# Materials provided:
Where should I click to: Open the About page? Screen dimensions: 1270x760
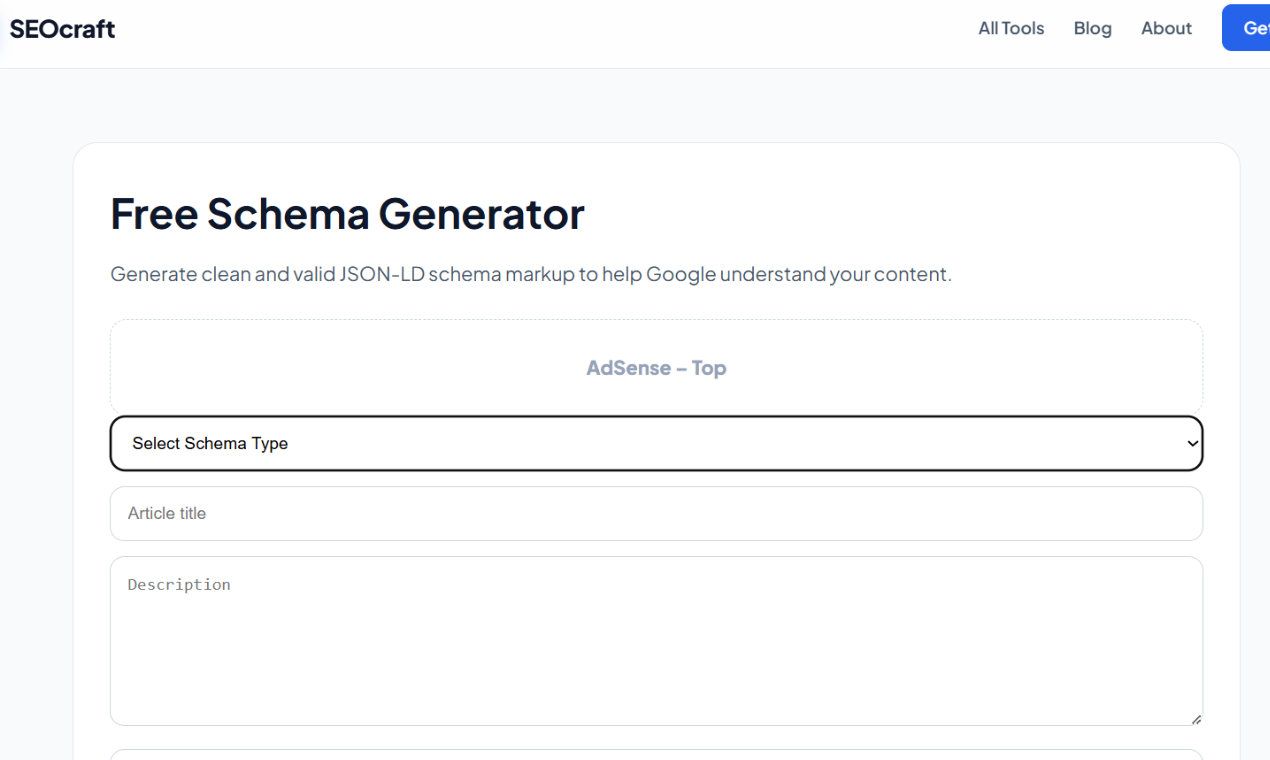click(x=1166, y=28)
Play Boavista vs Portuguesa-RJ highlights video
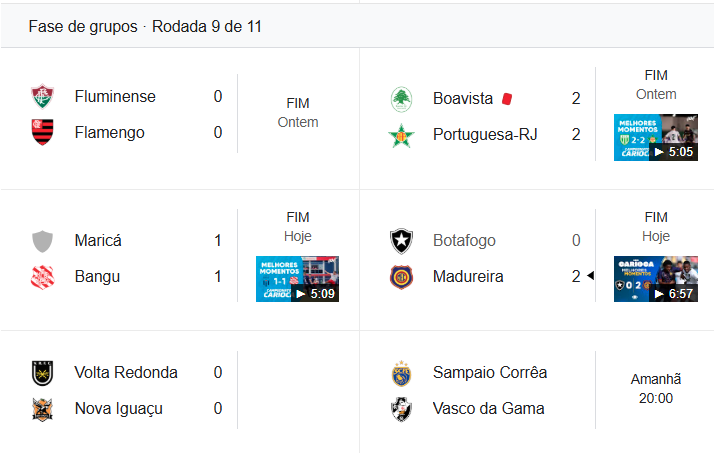 655,137
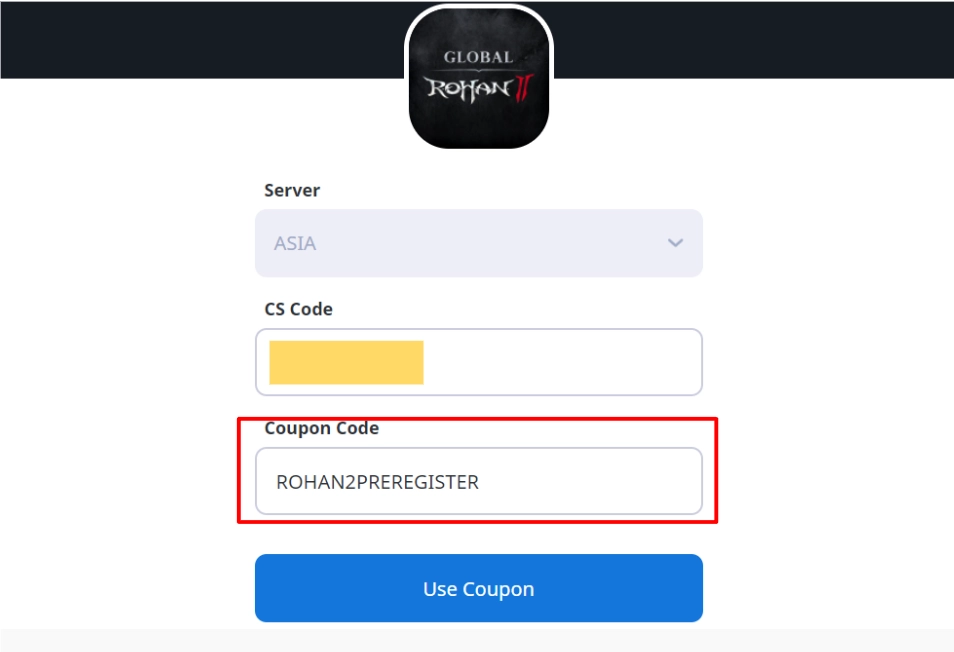Click the CS Code field label
Screen dimensions: 954x652
pyautogui.click(x=298, y=309)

# What the task asks:
Give back every record above word for word, dropping pictures.

# Written response:
Where should I click to: Open the About page? Screen dimensions: 1270x760
click(x=1166, y=28)
Play Boavista vs Portuguesa-RJ highlights video
 655,137
Click the CS Code field label
Screen dimensions: 954x652
pyautogui.click(x=298, y=309)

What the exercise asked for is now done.